Connecting terms used for describing staff expertise to the USGS Thesaurus gives us a certain number of more well developed concepts beyond simple keywords that have definitions, links to other related concepts, and some work toward settling on accepted words and phrasing. However, that vocabulary source is also completely developed within the intramural context of the USGS. On the one hand, that can be a benefit, because we are coming at this from the standpoint of our own corporate system of knowledge and the concepts there should conceivably align reasonably well with other information sources we may be working from. However, as we've explored so far, there are a lot of terms our staff are using to describe their expertise that are not found in the USGS Thesaurus today. And, on the whole, there are other formalized knowledge systems in various states of maturity beyond our borders that likely have a ton of information that we can leverage.

One possibility for continuous mining is the ESIP Community Ontology Repository, a resource established and maintained by the quite active ESIP semantic technologies community that is the logical home for the SWEET ontology, specifically, and other ontology sources that the community as a whole provides some stewardship over or that are otherwise interesting for use. As an experiment, I'm attempting a similar exercise on semantic evaluation of the subset of USGS staff expertise assertions for CDI members pulled from their profile pages, this time against ontology sources in the ESIP COR. Notionally, I should be able to logically connect USGS staff to a knowledge network represented in one or more of those ontologies and then exploit that linkage to both flesh out the characterization of our staff and go after additional sources of information with a broader base of knowledge.

This notebook starts down that path, but I'm quickly running up against a couple of challenges:

* The ESIP COR as it stands does not provide anything like a performant platform for wide open discovery and exploration. SPARQL queries at a certain level of specificity are inherently cumbersome, and trying to look for every triple anywhere with a mention of a certain term is quite slow. I'm going to have to work through what's actually available from the ESIP COR and come up with a more directed search pattern if I'm going to establish anything meaningful.
* There are a lot of different types of terms and concepts represented in even the relatively small number of unique terms (~250) represented in the quite small number of CDI members with active staff profiles (<60). Some concepts there are complete shorthand, lacking anything like enough specifity to even know what type of concept they might represent (e.g., "agile" and "backcountry"). Someone smarter than me could possibly take a combined set of terms for a given person through some kind of text analysis routine and add some useful context to terms to direct concept linkage searches more efficiently. I don't know how to do that yet and will need to simply ignore results based on some pattern for now.

In [1]:
import requests
from sqlite_utils import Database
from SPARQLWrapper import SPARQLWrapper, JSON
from datetime import datetime

db = Database("usgs_profiles.db")

In [2]:
profile_terms = [
    {
        "profile": i["source_identifier"],
        "term": i["term"].lower()
    } for i in db["expertise_terms"].rows_where("term_source = 'USGS Staff Profiles'")
]

expertise_terms = list(set([i["term"] for i in profile_terms]))
expertise_terms.sort()

print("Total number of profile terms:", len(profile_terms))
print("Unique terms for lookup:", len(expertise_terms))

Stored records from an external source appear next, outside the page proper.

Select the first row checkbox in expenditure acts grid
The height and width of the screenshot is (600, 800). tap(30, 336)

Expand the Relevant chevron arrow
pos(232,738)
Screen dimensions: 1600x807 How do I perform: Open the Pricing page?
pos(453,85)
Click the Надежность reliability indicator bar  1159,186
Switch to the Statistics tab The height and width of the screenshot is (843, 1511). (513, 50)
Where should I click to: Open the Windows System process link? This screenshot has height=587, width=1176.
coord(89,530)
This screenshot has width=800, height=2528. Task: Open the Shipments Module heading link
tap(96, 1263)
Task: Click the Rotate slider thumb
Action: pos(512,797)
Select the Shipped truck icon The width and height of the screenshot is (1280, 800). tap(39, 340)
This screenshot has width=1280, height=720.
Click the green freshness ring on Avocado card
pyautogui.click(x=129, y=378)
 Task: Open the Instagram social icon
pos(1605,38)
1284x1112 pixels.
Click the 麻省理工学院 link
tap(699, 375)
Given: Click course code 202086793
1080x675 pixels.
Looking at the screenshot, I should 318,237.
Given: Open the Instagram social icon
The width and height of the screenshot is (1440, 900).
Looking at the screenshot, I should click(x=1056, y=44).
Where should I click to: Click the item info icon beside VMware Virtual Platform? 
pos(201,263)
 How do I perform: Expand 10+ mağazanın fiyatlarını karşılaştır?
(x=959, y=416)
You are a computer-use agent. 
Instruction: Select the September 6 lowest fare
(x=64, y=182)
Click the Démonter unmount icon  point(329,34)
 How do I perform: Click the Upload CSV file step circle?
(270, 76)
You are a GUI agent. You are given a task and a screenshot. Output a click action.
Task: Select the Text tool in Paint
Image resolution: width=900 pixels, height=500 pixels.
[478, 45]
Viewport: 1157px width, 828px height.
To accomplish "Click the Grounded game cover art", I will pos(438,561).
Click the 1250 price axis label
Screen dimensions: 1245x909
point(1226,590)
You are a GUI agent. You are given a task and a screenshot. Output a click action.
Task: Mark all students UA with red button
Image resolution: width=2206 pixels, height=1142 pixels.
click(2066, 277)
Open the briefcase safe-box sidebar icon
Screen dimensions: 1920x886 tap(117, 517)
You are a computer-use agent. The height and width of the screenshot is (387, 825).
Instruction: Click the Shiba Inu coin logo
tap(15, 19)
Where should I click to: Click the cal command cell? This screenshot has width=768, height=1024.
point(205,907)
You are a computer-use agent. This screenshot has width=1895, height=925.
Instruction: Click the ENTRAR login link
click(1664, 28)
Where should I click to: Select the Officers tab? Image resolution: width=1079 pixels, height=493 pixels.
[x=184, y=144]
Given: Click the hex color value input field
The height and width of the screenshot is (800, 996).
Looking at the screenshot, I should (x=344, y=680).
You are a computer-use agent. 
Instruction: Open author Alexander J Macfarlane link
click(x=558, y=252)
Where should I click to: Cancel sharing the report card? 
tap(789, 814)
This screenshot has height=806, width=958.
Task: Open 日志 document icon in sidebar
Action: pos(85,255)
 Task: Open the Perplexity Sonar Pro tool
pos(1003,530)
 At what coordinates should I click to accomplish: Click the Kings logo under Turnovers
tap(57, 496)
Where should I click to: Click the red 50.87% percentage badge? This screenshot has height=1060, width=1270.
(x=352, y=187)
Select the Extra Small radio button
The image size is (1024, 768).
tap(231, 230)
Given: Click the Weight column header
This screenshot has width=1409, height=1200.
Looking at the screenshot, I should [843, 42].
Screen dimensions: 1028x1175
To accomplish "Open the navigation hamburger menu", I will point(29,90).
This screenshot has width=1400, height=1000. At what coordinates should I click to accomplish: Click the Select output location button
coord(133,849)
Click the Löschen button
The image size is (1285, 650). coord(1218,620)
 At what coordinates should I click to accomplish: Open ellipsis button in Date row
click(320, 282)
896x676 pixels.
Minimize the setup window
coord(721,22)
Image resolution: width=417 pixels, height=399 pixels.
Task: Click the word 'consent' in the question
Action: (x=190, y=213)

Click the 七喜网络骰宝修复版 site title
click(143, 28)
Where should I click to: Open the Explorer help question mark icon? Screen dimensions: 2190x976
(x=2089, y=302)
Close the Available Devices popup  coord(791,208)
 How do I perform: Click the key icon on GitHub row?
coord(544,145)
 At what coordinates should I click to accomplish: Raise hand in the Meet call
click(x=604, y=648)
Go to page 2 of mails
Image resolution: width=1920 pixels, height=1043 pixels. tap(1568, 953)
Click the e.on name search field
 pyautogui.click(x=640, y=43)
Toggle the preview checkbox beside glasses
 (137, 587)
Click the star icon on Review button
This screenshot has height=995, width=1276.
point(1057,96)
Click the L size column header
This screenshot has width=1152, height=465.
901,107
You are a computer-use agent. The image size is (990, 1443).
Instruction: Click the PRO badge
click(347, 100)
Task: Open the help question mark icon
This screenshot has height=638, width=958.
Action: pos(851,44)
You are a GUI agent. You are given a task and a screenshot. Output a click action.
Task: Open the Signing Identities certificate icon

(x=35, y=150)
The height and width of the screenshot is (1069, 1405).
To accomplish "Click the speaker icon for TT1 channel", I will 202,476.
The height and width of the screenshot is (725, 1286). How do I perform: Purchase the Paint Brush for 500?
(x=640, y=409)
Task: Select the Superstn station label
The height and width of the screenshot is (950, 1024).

Total number of profile terms: 341
Unique terms for lookup: 260


In [3]:
def esip_cor_search(term):
    esip_cor = SPARQLWrapper("http://cor.esipfed.org/sparql")
    esip_cor.setReturnFormat(JSON)
    query = '''
    select distinct ?subject ?predicate ?object
    where {
     ?subject ?predicate ?object.
     filter (regex(str(?subject), "%s[^/#]*$", "i")
       || regex(str(?object), "%s", "i"))
    }
    order by ?subject
    ''' % (term, term)

    esip_cor.setQuery(query)
    results = esip_cor.query().convert()
    
    return {
        "term": term,
        "date_tested": datetime.utcnow().isoformat(),
        "esip_cor_results": results["results"]["bindings"]
    }

In [4]:
expertise_terms

['adcp',
 'aerial imagery',
 'aerial photography',
 'agile',
 'amazon web services',
 'amazon web services (aws)',
 'animals',
 'aquatic ecosystems',
 'aquifer characterization',
 'aquifer testing',
 'arcgis enterprise',
 'arcgis online',
 'arcgis pro',
 'avian influenza',
 'backcountry',
 'benthic ecosystems',
 'biodiversity',
 'biodiversity and ecosystem services',
 'biogeochemistry',
 'biogeography',
 'botany',
 'broad crested weir',
 'cableway',
 'cap',
 'capture-recapture models',
 'capturing (animals)',
 'carbon dynamics',
 'carbonate isotope geochemistry',
 'cartography',
 'climate change',
 'climate model downscaling',
 'cloud computing',
 'co-production',
 'coastal ocean modeling',
 'collaboration',
 'collaborative learning',
 'collections management',
 'computational methods',
 'conflict resolution',
 'contaminant hydrogeology',
 'contamination and pollution',
 'core analysis',
 'crest stage gage program',
 'cryosphere',
 'culvert computation',
 'cyberinfrastructure',
 'dams'

This is a quick run through a small subset of terms for the moment just to see what we might be able to work with. With all the noted limitations and issues, this basic regex-based search on terms does yield some potentially interesting results. Connections to GCMD afforded by its registry with the ESIP COR could yield hints at particular scientific instruments or platforms where a method/technique that someone claims as expertise could be involved. Having this linkage might mean another bit of evidence in connecting dots to what a given person has produced, information sources they are involved in, organizations with which they are affiliated, or other useful connections. I may also be able to pull additional sources of definition and synonymous or complementary terms that can be used to flesh out a directional search from the expertise concepts. But now I need to work on wading through what's available from registered ESIP COR assets to determine what will be most immediately useful.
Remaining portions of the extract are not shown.